Reputation: 9
I am trying to extract the attention map for a PyTorch implementation of the Vision Transformer (ViT). however, I am having trouble understanding how to do this. I understand that doing this from within the EncoderBlock is probably not the best way.
Inside the EncoderBlock I managed to extract the attention weights per layer (using the default vit_b_16, e.g. 12 heads, patch size of 16x16). What I am struggling with is how to overlay this with the original image. Ideally, I would like is an output like this (https://github.com/huggingface/pytorch-image-models/discussions/1232):
class EncoderBlock(nn.Module):
def __init__(
self,
num_heads: int,
hidden_dim: int,
mlp_dim: int,
dropout: float,
attention_dropout: float,
norm_layer: Callable[..., torch.nn.Module] = partial(nn.LayerNorm, eps=1e-6),
):
super().__init__()
self.num_heads = num_heads
# Attention block
self.ln_1 = norm_layer(hidden_dim)
self.self_attention = nn.MultiheadAttention(hidden_dim, num_heads, dropout=attention_dropout, batch_first=True)
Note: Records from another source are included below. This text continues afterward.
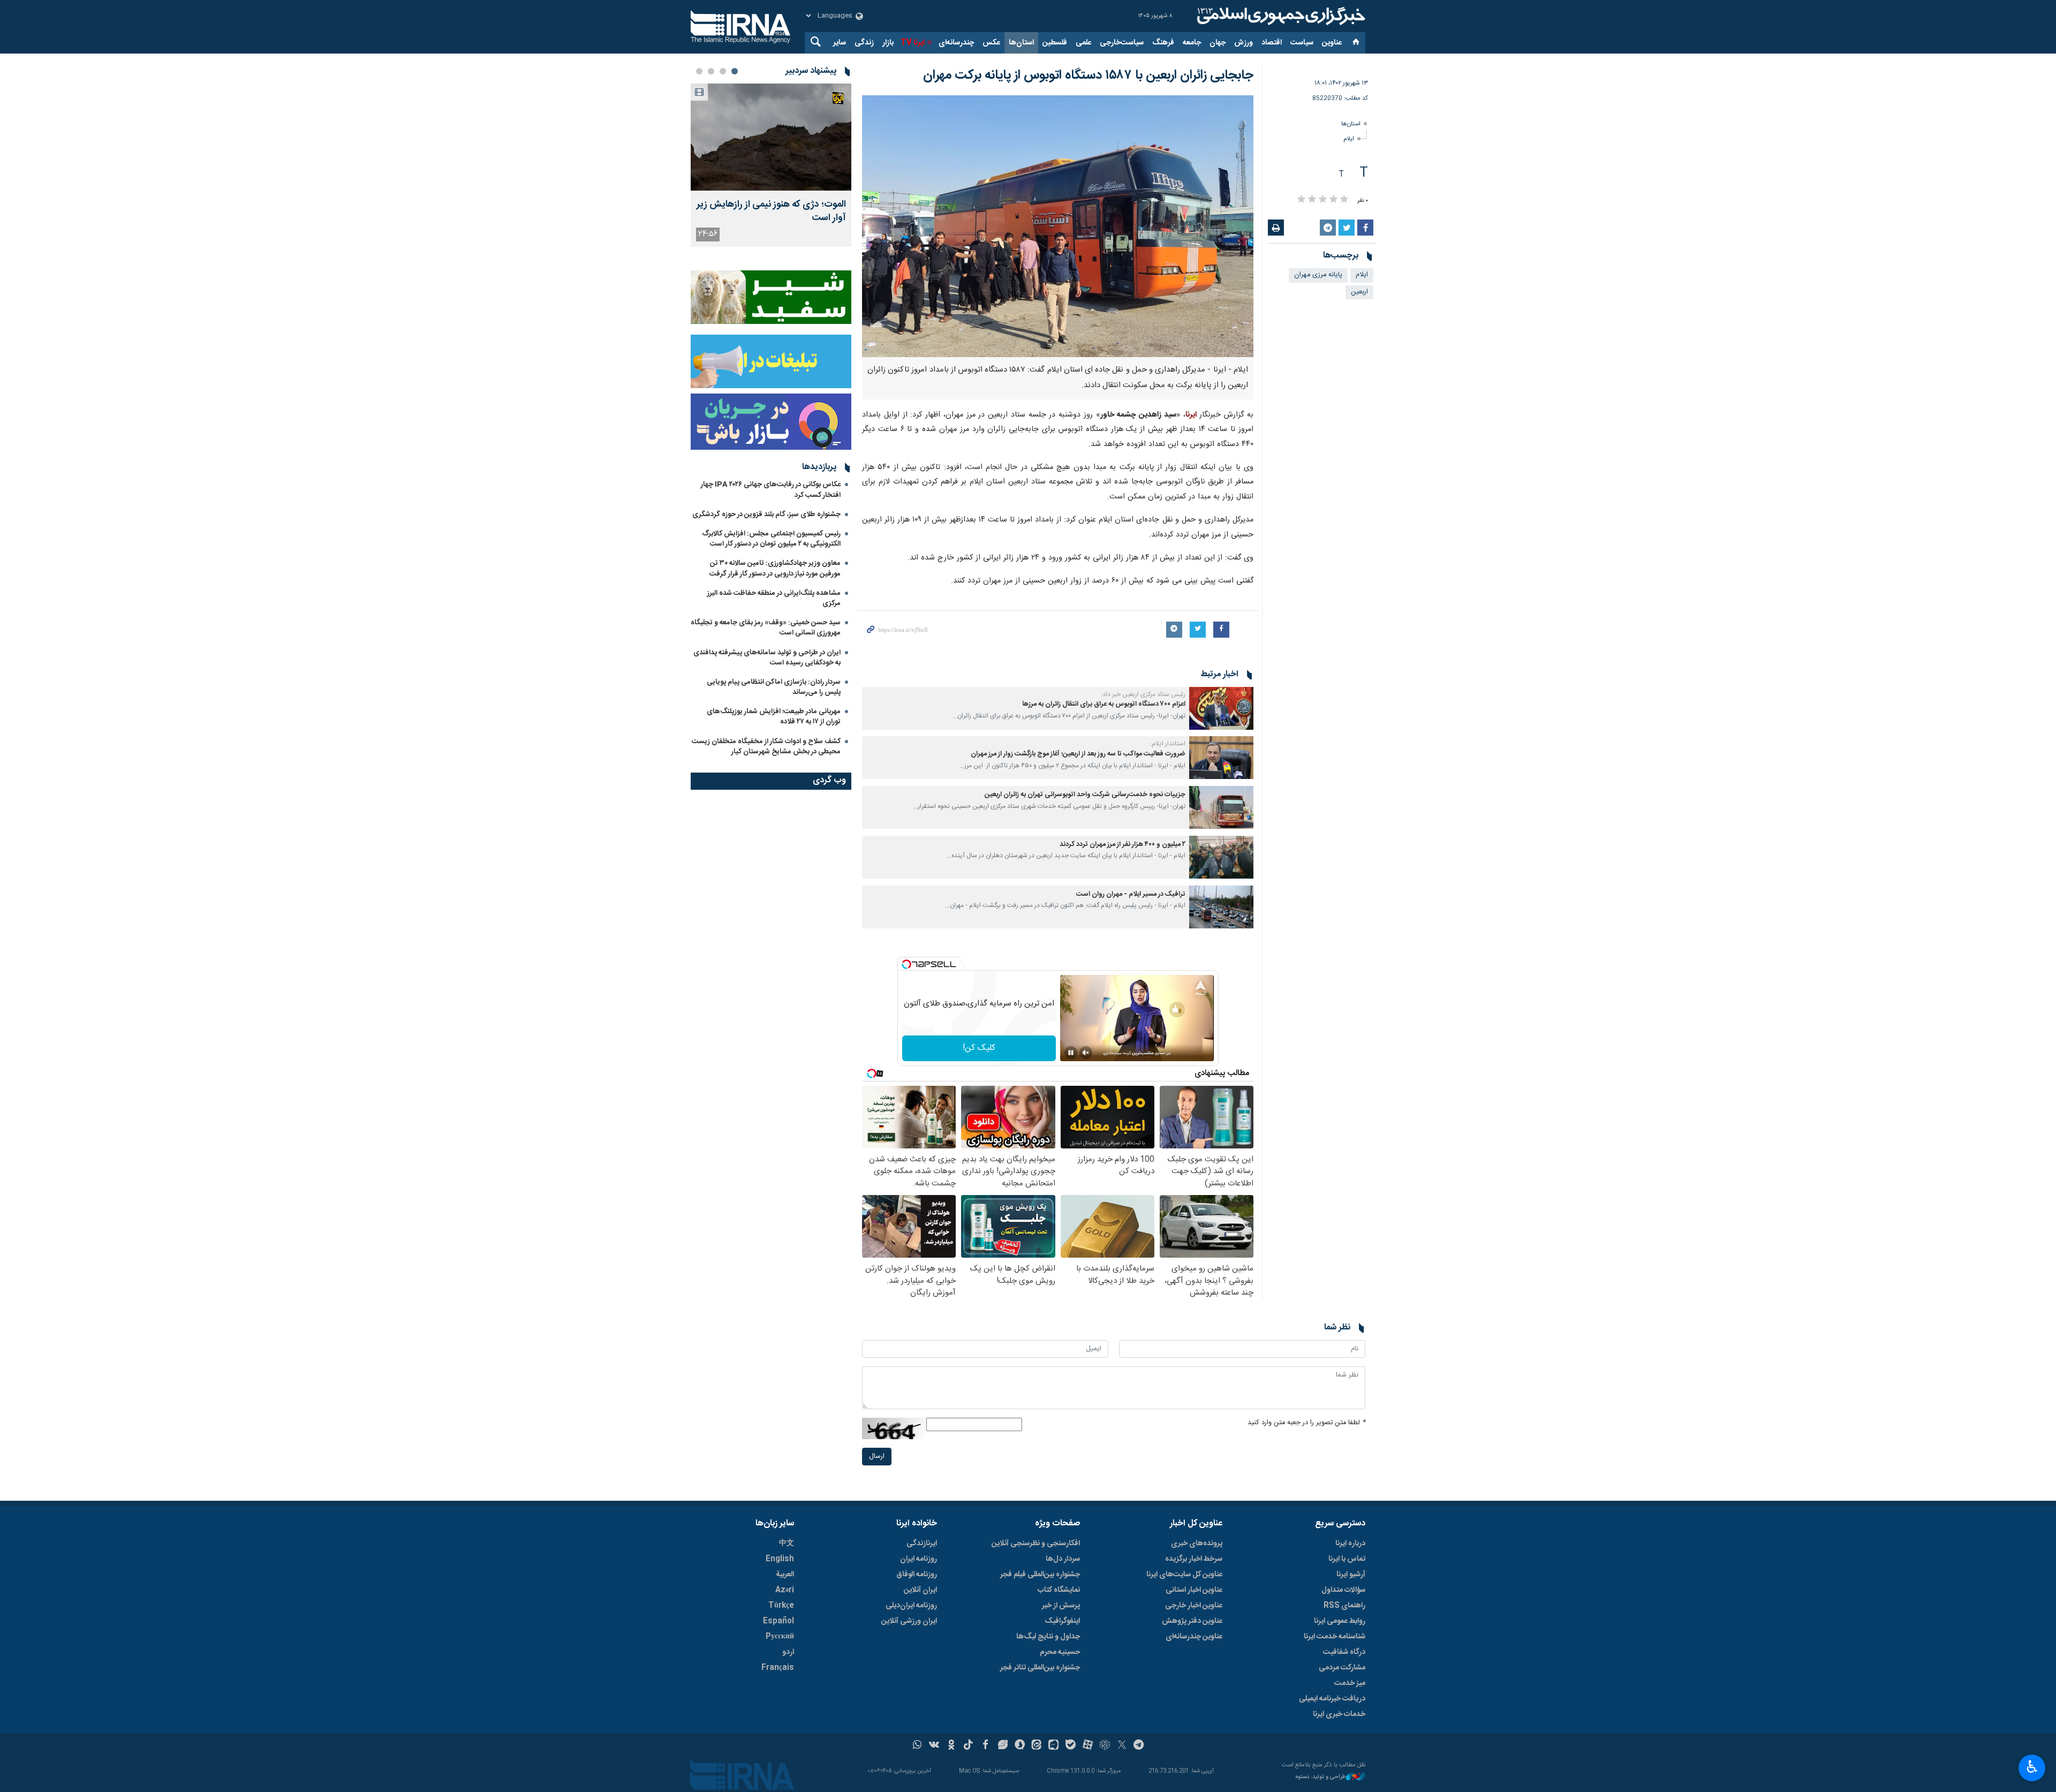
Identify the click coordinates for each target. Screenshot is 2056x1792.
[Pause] (1070, 1052)
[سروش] (1019, 1746)
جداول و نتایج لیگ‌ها (1048, 1636)
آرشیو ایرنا (1350, 1574)
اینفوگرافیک (1062, 1621)
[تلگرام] (1139, 1746)
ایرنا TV (913, 42)
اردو (788, 1652)
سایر (839, 42)
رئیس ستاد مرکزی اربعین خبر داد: (1143, 694)
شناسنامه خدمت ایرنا (1334, 1636)
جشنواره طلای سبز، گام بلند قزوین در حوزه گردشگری (766, 514)
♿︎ (2032, 1766)
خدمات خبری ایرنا (1339, 1714)
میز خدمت (1349, 1683)
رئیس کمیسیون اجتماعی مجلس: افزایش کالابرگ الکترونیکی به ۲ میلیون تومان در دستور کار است (771, 539)
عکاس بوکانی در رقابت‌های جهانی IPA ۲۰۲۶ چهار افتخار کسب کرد (771, 490)
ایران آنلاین (920, 1590)
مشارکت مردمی (1342, 1667)
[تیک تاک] (968, 1746)
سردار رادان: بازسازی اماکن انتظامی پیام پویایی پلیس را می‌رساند (774, 687)
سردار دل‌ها (1063, 1559)
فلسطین (1054, 42)
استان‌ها (1021, 42)
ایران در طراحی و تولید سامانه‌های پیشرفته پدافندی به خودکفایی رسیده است (767, 658)
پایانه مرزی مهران (1318, 275)
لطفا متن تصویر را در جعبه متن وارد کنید (1306, 1423)
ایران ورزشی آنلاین (909, 1621)
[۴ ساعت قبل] (771, 137)
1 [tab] (734, 71)
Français (777, 1667)
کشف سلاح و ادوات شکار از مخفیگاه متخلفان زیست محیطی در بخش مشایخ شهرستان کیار (766, 747)
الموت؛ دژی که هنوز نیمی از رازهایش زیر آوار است (771, 211)
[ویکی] (934, 1746)
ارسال (877, 1456)
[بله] (1070, 1746)
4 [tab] (699, 71)
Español (778, 1621)
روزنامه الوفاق (916, 1574)
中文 (786, 1543)
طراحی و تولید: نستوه (1321, 1777)
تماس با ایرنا (1346, 1559)
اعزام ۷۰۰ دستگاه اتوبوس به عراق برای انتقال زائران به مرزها (1103, 704)
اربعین (1359, 292)
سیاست (1301, 42)
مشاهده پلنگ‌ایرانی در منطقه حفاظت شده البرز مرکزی (774, 598)
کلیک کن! (979, 1048)
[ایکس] (1122, 1746)
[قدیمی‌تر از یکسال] (1221, 708)
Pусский (780, 1636)
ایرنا (1279, 16)
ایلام (1348, 139)
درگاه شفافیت (1344, 1652)
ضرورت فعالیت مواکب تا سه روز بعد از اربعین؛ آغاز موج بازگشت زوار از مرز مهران (1078, 754)
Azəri (784, 1590)
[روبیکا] (1105, 1746)
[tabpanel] (771, 165)
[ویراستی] (1002, 1746)
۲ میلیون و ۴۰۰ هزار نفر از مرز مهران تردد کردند (1122, 844)
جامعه (1192, 42)
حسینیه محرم (1060, 1652)
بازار (888, 42)
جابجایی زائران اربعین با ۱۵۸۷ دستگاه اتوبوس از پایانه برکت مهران (1088, 75)
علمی (1083, 42)
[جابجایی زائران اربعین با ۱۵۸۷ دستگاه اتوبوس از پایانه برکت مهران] (1057, 226)
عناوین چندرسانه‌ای (1194, 1636)
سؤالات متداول (1343, 1590)
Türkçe (781, 1605)
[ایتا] (1037, 1746)
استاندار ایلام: (1167, 743)
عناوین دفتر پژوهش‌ (1192, 1621)
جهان (1218, 42)
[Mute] (1085, 1052)
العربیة (785, 1574)
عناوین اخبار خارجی (1193, 1605)
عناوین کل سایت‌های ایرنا (1184, 1574)
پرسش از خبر (1061, 1605)
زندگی (864, 42)
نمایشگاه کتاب (1059, 1590)
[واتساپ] (917, 1746)
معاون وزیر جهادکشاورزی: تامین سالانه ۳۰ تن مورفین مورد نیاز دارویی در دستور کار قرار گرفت (775, 568)
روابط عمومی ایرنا (1339, 1621)
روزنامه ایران (918, 1559)
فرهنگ (1163, 42)
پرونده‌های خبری (1196, 1543)
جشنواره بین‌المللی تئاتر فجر (1040, 1667)
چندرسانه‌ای (956, 42)
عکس (991, 42)
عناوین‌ (1332, 42)
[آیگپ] (1053, 1746)
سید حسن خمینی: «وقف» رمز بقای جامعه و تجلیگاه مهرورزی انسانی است (766, 628)
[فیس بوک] (985, 1746)
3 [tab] (711, 71)
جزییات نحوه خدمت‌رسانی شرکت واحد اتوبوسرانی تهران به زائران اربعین (1085, 794)
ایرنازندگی (921, 1543)
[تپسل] (906, 964)
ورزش (1243, 42)
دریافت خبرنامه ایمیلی (1332, 1698)
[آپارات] (1087, 1746)
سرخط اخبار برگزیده (1193, 1559)
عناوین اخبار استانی (1194, 1590)
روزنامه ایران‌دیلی (911, 1605)
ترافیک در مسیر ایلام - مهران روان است (1130, 894)
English (780, 1559)
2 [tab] (723, 71)
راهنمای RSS (1344, 1605)
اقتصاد (1271, 42)
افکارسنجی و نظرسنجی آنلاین (1036, 1543)
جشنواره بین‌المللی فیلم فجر (1040, 1574)
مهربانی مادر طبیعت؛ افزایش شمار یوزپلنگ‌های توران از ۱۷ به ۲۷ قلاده (774, 717)
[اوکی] (951, 1746)
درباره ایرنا (1350, 1543)
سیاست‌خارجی (1122, 42)
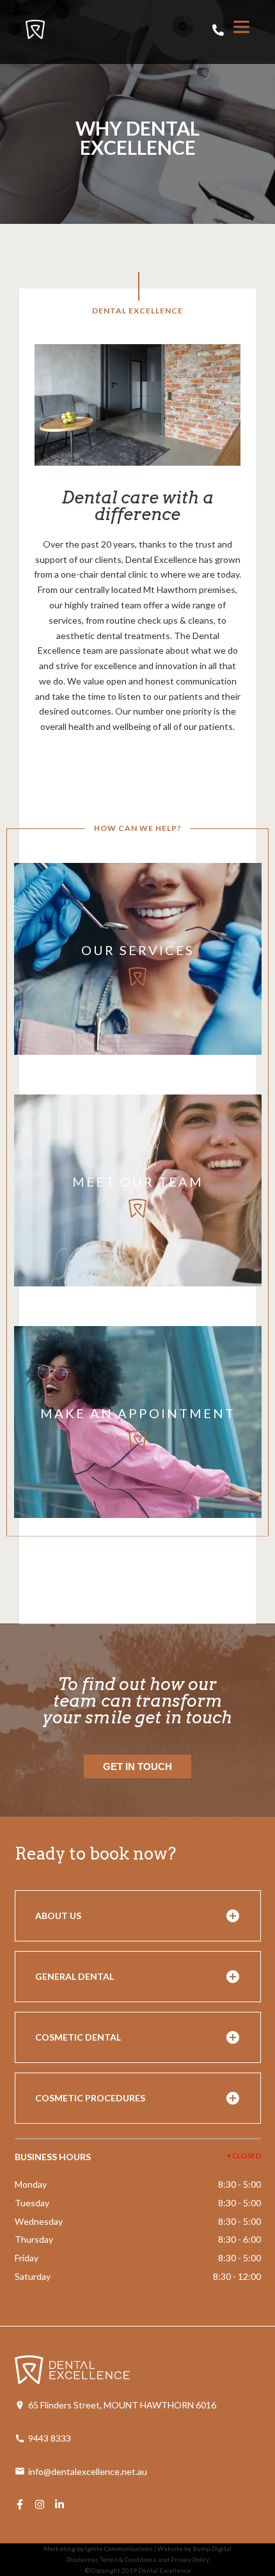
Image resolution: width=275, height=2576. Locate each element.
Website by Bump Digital (194, 2548)
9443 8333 (49, 2438)
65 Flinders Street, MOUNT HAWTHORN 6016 (122, 2404)
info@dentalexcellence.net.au (87, 2471)
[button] (138, 1915)
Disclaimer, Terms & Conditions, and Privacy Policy (138, 2559)
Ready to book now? (95, 1853)
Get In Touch (137, 1766)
self.dropout = nn.Dropout(dropout)
# MLP block
self.ln_2 = norm_layer(hidden_dim)
self.mlp = MLPBlock(hidden_dim, mlp_dim, dropout)
def forward(self, input: torch.Tensor):
torch._assert(input.dim() == 3, f"Expected (batch_size, seq_length, hidden_dim) got {input.shape}")
x = self.ln_1(input)
x, weights = self.self_attention(x, x, x, need_weights=True)
x = self.dropout(x)
x = x + input
y = self.ln_2(x)
y = self.mlp(y)
result = x + y
plt.imshow(weights.squeeze().detach().cpu().numpy())
plt.show()
return x + y
If I output the weights as an image for each layer, I get a similar image to the first one above. However, I cannot seem to understand how to get the to the final overlayed image. I would appreciate any assistance.
Upvotes: 0
Views: 748